Puchar Polski dla Pogoni Baltica jeszcze nie teraz
W pierwszych minutach finału lepiej dysponowane były gdynianki. Rozpoczęły od prowadzenia, które potrafiły utrzymywać. Szczęście że w bramce Pogoni Baltica stała Adrianna Płaczek. Ta już tradycyjnie znakomicie wprowadziła się w mecz. Gorzej grały jej koleżanki. Raziły niestety skutecznością. W pierwszych 10 minutach takich stuprocentowych okazji po stronie siódemki z Grodu Gryfa było aż 5. Wynik brzmiał wówczas 5:3 dla Vistalu. Szkoda, że dość słabo spisywały się sędziny Brehmer-Skowronek.

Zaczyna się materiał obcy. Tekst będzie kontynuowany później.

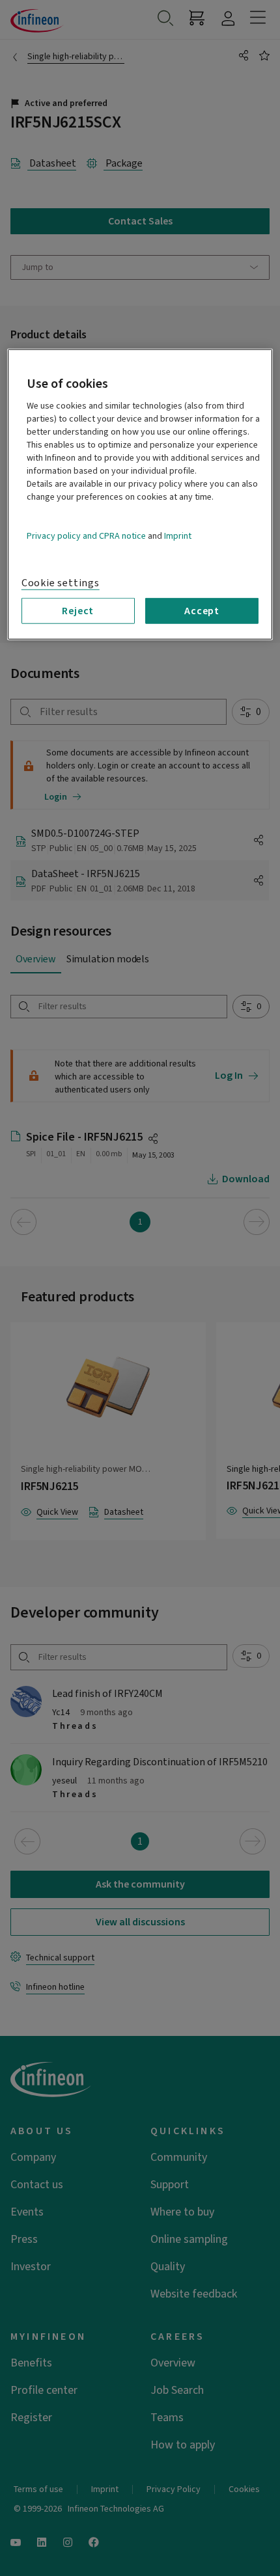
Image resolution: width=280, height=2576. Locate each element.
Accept (201, 611)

Liderki tabeli po rundzie zasadniczej w drugi kwadrans weszły z remisem 6:6. Zdecydowanie opanowały pierwsze złe emocje. W 18. minucie szczecinianki powinny wyjść na prowadzenie, ale sędziny odgwizdały błąd zasłony Kamili Szczeciny. Ta jednak wyraźnie była trzymana za koszulkę. Mimo to rzuciła bramkę, która niesłusznie nie została uznana. Trzeba przyznać, że na tym poziomie nie można tak sędziować. Końcówkę ponownie lepiej rozegrały żółto-niebieskie. Przewagę 13:9 do przerwy zawdzięczały jednak słabej postawie w ataku pozycyjnym rywalek.
Sędziny Brehmer i Skowronek dały o sobie znać już po zmianie stron upominając Moniky Bancilon za faul na Monice Kobylińskiej. Tutaj spokojnie można było pokazać żółty kartonik. Tym bardziej, że to była jej pierwsza akcja w meczu. W 36. minucie sytuacja na tablicy wyników była już bardzo nieciekawa. 5 bramek przewagi na tym etapie to już naprawdę było dużo (16:11). Wydawało się, że Vistal po raz trzeci z rzędu sięgnie po Puchar Polski. Wynik zaczęła ratować Pogoni Baltica Bancilon. Po wejściu na parkiet trafiała niczym na zawołanie. Szybko złapała jednak drugie upomnienie, a to oznaczało, że trener Adrian Struzik mógł ją wykorzystywać już tylko w ofensywie. Pogoń Baltica, co prawda straty odrabiała, ale szło to dość mozolnie. Pewnym ratunkiem miała być zmiana defensywy. Szczecinianki wyszły najpierw na 5+1 (czyli z jedną wysuniętą piłkarką), a potem także na 4+2. W 48. minucie było już tylko 21:19. Ostatecznie odrodzenia nie było. Vistal Gdynia po raz trzeci z rzędu sięgnął po Puchar Polski, stając się dominatorem na tym etapie rozgrywek. Szczecinianki do okazji będą miały już za tydzień. Wówczas rozegrany zostanie dwumecz półfinału mistrzostw Polski. Gospodarzem będzie Pogoń Baltica.